Q. How would you explain the feeling of being in a state
of flow and creativity during the process of painting?
A. Being in a state of flow when I paint is my favourite part of being a full-time artist. I often refer to it as a trance-like state and I feel that this is where I do my best work. The balance of colours is better, the composition of assets is better. My willingness to add new shapes enhances my paintings. The paintings I paint for nobody in particular, just for my website or my gallery, these are always my
favourite ones to paint. I’m not matching colours, I’m not
recreating a past piece, I’m just painting. That’s where the magic happens.
Q. What emotions or messages do you hope viewers take away from experiencing your art?
A. The most common emotion I see on the faces of people when looking at my work in the gallery is joy. This is also the most common word people use when describing my work. They will often tell me, “I love this, it makes me happy.” I think what they see in my paintings is not necessarily what it means to me. I think the tapestry of colour and shapes reminds them of something happy in their life. It’s more of a trigger for their own happiness then. Also, their desire for friends and family to be a part
of it or witness that happiness when it’s on a wall in their home or workspace.
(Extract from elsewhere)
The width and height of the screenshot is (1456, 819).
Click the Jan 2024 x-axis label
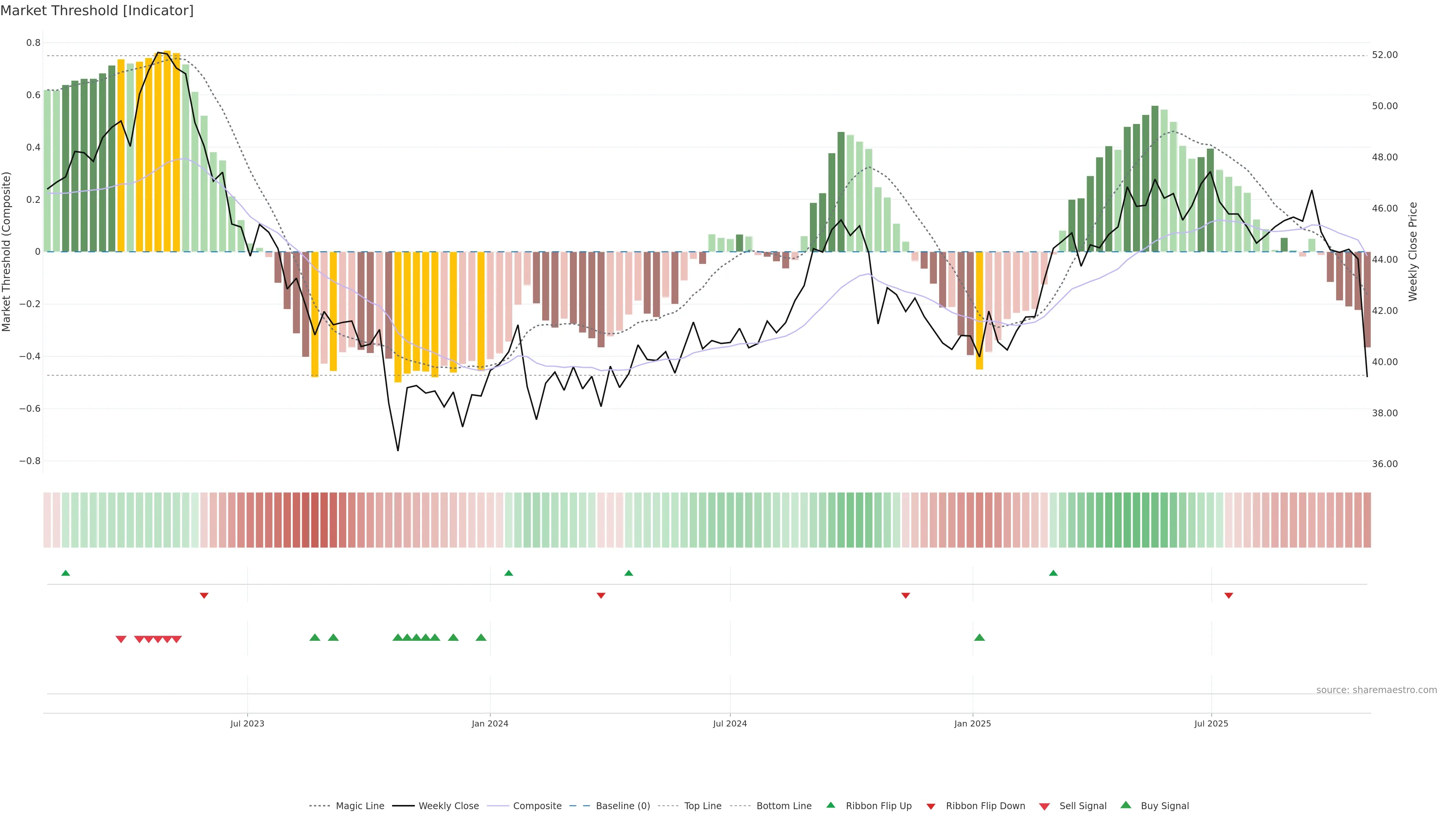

Q. Are there specific places that have had an impact on your art?
A. The rainforest in Far North Queensland and the woods
in the UK. The leaf litter on the ground, the trees, and their leaves. But also, their moss, and their lichen, their vines, and their insects. So full, so bursting with colour. Bright tropical flowers or a red leaf in a wood in autumn. The pinks and reds in these places are sublime.
Q. Your art reflects the emotional memory of colour. Can you describe how emotions play a role in your process?
A. Using colours that have positive memories associated
with them always gives me the best results. Taking colours that fill me with happiness or positive feelings and extending around that primary palette is the way I allow my emotions to play a role in my creative process.
Q. Are there any artists, past or present, who have inspired or influenced your work?
A. Ken Done is definitely the person that comes to mind.
I think growing up in the 70’s and 80’s and watching
Ken Done be a current, actual living, breathing human Australian that was making art was formative for me.
He was being a full-time artist not just someone from
300 years ago who was only having success centuries
later. To watch Ken, create in such bright, happy colours and capture the free and easy super covetable life of Australia in that era was very inspiring.
Q. What is your favourite colour? Does it describe
you as a person?
A. I’m going to have to say pink for this one! Lately, it’s been the pink of pink zinc. That beautiful pink clay colour that is so prevalent in everyday Australia. In the sky, in the trees, in the ground. It’s just such an all-rounder that can pretty much be added to any painting and only enhance every other colour around it.
Q. Besides painting, are there any other art forms or outlets you enjoy exploring?
A. I love my memories of writing songs and playing
music. My husband gave me a drum kit for my 50th birthday and although I don’t play it as much as I’d
like to, it’s nice to see it sitting there outside my studio. These days I write poetry. I think it’s a way I can still connect with the rhythm of song lyrics – but without making so much noise!